OSLO - Open Secure LOader

 		         Bernhard  Kauer
	                _kauer@tudos.org_


Introduction
############

OSLO, the Open Secure Loader, is a boot loader which uses the _skinit_
instruction for authenticated booting.

With around 1000 lines of code and a binary which is in the order
of 4k auditing, bugfixing and in the end trusting OSLO should be
possible.


Prerequisites
=============

To use OSLO a PC platform supporting _skinit_ is needed. There must be
a processor supporting the _skinit_ instruction, a v1.2 TPM [TPM] and
a chipset which provides memory protection for the secure loader.

The _skinit_ instruction is available with newer AMD64 processors
[AMD] and used to create a dynamic root of trust for measurement. It
is a replacement for the static root of trust provided by the BIOS and
subsequent secure boot loaders which are used on machines not
supporting skinit.


Functionality
=============

OSLO is started as kernel from a multi-boot compliant [MBI] loader. It
initialize the TPM, calls skinit, hashes [SHA] every module it gets
from the parent boot-loader and starts the first module as new kernel
in the multi-boot way.


Minimal
=======

Since OSLO is the root of trust of the secure system it is as minimized
as possible. Therefore it neither contain code to load images from
network nor hard disk. This can be done by another untrusted multi-boot
loader like GRUB or syslinux.


Components
##########

:asm.S:
  Initialize the processor on startup and after skinit by e.g. loading the
  stack pointer and segments.

:sha.c:
  A size optimized Sha1 [SHA] implementation which can hash up to 512 MB.
  Needs around 512 byte but is nearly 4 times slower than a speed
  optimized version. Since boot loading is not performance critical
  and OSLO should not hash large amount of data the speed/size
  tradeoff is acceptable here.

:tis.c:
  A simple TIS [TIS] driver using the memory mapped interface of
  version 1.2 TPMs. Tested with TPMs from Infineon, STM, Atmel and
  Broadcom.

:tpm.c:
  The needed TPM functions, like TPM_Extend.

:elf.c:
  The elf decoding.

:osl.c:
  The main program including hashing the modules and
  startup of the first one.

:util.c asm.h:
  Helper functions for string output and low level hardware access
  like _rdmsr_.

:mp.c mp.h:
  Helper functions to start and stop processors on an MP system.


:beirut.c:
  A helper program that hashes the command line of other multiboot
  modules.

:pamplona.c:
  A helper program that does everything to reverse the steps done by
  OSLO. For example it removes DEV protection and clears the global
  interrupt flag. It does allow you to use OSLO but start an
  unmodified OS in an unsecure way after that.


:munich.c:
  A helper program to start Linux [LBP] from a multiboot compliant
  loader. The first module is used as linux kernel. The optional
  second one is used as initrd.


FAQ
###

: Why is DEV protection not implemented? :
  Mainly time reasons and the realization that the workaround for the
  DEV init race has to be implemented.

: Why do you extend the PCR for every module? :
  Previously, OSLO would calc a hash over all multiboot modules. This
  was a bug since hashing one module or hashing two halves of the same
  binary with two modules was indistinguishable. The hole between the
  two halves could be used by an attacker to hide untrusted code.

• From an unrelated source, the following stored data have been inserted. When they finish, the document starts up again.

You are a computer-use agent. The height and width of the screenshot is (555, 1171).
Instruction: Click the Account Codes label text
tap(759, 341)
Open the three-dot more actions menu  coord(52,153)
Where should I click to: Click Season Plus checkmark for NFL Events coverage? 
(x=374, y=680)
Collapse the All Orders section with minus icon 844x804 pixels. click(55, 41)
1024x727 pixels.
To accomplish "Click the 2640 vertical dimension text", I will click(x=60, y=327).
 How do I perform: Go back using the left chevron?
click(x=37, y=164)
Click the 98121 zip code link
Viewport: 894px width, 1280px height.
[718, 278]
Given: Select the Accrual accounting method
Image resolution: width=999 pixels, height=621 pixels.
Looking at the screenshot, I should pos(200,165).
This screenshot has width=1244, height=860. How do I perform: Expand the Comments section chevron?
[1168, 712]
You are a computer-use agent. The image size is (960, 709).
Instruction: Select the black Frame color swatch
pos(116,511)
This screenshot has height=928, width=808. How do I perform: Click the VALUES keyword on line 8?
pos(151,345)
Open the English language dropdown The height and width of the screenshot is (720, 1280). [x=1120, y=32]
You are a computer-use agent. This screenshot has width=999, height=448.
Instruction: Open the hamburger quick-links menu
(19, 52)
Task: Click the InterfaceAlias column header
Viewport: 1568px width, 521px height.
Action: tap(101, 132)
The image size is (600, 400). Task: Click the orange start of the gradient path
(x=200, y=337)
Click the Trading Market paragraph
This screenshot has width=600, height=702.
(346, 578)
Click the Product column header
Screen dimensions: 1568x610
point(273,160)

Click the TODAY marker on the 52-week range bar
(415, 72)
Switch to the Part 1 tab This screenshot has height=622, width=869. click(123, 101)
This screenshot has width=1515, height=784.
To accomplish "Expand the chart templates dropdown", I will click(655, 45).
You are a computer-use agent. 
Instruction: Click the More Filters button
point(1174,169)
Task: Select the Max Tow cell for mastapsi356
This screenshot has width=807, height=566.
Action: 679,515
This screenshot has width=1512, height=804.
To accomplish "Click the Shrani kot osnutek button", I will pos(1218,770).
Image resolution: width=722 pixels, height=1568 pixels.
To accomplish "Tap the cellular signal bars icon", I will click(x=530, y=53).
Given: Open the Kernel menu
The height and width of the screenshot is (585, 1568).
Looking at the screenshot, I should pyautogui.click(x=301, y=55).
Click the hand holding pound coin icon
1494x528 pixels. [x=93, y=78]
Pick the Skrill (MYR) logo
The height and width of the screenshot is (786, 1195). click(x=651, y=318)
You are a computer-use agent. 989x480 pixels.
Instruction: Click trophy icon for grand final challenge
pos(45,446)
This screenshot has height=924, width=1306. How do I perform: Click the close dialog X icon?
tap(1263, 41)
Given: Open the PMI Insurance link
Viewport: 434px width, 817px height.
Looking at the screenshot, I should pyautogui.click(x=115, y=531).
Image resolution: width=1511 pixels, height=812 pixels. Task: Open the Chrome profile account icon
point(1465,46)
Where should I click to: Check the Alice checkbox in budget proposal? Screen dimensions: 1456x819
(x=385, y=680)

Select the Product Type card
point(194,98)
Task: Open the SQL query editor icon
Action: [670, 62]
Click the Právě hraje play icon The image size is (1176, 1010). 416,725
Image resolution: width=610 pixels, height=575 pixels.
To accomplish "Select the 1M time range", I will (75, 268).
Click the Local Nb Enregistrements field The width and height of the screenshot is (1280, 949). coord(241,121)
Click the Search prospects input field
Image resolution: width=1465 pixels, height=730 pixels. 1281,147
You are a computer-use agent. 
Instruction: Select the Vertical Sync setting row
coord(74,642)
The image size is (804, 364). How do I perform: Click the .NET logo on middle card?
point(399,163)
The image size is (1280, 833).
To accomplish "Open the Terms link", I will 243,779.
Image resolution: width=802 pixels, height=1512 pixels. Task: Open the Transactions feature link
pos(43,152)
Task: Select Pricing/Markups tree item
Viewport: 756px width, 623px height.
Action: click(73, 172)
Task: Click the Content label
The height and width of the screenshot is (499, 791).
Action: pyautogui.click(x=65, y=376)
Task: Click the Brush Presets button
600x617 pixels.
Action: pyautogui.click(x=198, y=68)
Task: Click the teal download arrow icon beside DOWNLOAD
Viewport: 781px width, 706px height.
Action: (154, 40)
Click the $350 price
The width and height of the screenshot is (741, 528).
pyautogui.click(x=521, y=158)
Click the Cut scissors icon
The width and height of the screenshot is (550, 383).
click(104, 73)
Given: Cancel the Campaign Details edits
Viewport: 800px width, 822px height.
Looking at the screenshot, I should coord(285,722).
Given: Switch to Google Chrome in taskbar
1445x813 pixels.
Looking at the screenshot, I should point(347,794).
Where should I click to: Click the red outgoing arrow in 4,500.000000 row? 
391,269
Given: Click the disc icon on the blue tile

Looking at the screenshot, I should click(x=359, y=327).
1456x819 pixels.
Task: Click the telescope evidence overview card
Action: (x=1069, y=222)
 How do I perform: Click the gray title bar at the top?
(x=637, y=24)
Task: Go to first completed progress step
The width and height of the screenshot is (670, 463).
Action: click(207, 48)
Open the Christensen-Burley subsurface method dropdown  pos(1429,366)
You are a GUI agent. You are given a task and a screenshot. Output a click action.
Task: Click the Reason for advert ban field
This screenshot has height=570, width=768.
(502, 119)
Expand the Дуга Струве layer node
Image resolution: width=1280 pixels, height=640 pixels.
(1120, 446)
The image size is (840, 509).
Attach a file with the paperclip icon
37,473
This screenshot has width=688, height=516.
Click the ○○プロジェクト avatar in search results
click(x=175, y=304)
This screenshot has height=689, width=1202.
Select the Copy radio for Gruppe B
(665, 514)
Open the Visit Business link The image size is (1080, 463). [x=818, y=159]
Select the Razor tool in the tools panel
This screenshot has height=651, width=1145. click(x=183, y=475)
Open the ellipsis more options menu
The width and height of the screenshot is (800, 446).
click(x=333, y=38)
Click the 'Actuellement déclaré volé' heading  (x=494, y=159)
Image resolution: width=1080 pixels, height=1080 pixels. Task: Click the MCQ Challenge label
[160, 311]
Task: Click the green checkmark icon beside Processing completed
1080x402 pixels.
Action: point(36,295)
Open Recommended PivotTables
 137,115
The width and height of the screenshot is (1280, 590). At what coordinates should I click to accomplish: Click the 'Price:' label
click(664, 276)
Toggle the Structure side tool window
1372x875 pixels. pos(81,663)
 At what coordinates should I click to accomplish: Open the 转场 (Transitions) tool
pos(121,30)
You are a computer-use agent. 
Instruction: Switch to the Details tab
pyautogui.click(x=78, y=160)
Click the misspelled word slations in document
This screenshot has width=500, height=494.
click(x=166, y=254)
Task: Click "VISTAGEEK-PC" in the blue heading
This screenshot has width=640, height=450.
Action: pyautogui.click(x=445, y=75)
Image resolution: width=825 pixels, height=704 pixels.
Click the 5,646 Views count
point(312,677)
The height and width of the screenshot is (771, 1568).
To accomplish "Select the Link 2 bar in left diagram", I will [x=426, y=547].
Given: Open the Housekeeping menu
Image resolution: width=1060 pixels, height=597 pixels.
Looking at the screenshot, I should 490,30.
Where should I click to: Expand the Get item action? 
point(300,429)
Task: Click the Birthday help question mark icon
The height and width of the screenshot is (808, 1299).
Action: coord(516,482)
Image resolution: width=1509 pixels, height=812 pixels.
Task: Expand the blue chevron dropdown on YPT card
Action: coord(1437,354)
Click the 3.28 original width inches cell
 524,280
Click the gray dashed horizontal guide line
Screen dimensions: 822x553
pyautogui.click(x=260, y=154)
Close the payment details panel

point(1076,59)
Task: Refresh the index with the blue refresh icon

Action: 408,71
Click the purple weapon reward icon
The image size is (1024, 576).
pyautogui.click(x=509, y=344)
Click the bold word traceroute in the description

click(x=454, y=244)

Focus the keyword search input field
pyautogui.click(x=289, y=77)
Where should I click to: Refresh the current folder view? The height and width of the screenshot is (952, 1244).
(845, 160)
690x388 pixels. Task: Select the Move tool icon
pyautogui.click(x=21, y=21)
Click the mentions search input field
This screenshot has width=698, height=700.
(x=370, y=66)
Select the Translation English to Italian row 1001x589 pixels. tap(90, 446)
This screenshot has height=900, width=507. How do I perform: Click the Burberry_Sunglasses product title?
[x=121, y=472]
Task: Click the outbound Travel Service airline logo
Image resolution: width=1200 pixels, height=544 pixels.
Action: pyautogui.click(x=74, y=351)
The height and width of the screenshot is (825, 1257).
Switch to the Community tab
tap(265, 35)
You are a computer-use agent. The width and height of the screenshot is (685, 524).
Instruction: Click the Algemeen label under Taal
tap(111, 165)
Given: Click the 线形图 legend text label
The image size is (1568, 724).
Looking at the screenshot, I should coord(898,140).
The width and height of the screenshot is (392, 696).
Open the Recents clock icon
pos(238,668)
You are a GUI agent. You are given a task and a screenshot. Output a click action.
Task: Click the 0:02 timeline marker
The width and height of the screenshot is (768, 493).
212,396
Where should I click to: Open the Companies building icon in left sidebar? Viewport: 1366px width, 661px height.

: Why do you implemented Beirut? :
  There are applications which can be fooled by giving them a faked
  commandline. Since someone decided not to fix the applications
  and handle untrusted command lines like untrusted config files
  (e.g. simple hash them itself), we have to hash the commandline
  before we pass it to them. Or in other words: Beirut is just a nasty
  hack for compatibility reasons.

: Is OSLO bugfree? :
  Of course not in this version. Currently at least two bugs are
  known: The DEV initialization is missing and the famous "type of
  memory" bug is still present.


References
##########

:AMD:  AMD64 Architecture Programmer's Manual Vol. 2 - http://www.amd.com/us-en/assets/content_type/white_papers_and_tech_docs/24593.pdf 
:LBP:  Linux/I386 Boot Protocol - http://lxr.linux.no/source/Documentation/i386/boot.txt
:MBI:  multiboot specification  - http://www.gnu.org/software/grub/manual/multiboot/multiboot.txt
:SHA:  US Secure Hash Algorithm 1 (SHA1) - http://www.ietf.org/rfc/rfc3174.txt
:TIS:  TPM Interface Specification - https://www.trustedcomputinggroup.org/groups/pc_client/TCG_PCClientTPMSpecification_1-20_1-00_FINAL.pdf
:TPM:  TCG TPM Specification v1.2 rev 5 Part 3 Commands - https://www.trustedcomputinggroup.org/groups/tpm/mainP3Commands_rev85.zip 


Acknowledgements
################

OSLO was funded by OpenTC. Special thanks go to AMD Dresden for the
constant support and Infineon Munich for the help with TPMs.